DATA SECTION:
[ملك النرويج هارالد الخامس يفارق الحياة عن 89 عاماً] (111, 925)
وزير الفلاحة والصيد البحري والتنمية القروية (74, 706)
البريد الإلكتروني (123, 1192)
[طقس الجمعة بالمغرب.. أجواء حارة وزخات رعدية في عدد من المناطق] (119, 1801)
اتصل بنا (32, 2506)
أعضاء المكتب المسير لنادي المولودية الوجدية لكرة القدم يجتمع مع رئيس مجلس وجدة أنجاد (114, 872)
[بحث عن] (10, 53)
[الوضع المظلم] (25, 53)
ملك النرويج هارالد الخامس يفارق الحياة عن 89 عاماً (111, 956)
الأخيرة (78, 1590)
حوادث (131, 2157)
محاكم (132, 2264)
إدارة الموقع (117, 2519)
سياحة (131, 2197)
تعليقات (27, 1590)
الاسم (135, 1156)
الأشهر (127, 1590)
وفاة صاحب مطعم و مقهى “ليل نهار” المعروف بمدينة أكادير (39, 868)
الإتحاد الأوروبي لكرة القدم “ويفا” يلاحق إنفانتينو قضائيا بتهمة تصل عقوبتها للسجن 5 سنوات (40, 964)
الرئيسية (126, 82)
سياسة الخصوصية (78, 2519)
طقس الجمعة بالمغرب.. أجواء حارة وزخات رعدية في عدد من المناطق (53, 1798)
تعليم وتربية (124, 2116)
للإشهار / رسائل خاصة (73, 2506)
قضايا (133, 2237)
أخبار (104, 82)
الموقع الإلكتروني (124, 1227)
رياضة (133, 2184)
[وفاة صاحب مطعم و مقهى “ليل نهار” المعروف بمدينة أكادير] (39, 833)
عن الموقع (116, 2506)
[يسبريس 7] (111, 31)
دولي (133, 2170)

WORK REQUEST:
Only the lines above starting at the line that holds "سياحة (131, 2197)" and ending at the line that holds "الرئيسية (126, 82)" are to be repeated, exactly and in full.

TASK RESULT:
سياحة (131, 2197)
تعليقات (27, 1590)
الاسم (135, 1156)
الأشهر (127, 1590)
وفاة صاحب مطعم و مقهى “ليل نهار” المعروف بمدينة أكادير (39, 868)
الإتحاد الأوروبي لكرة القدم “ويفا” يلاحق إنفانتينو قضائيا بتهمة تصل عقوبتها للسجن 5 سنوات (40, 964)
الرئيسية (126, 82)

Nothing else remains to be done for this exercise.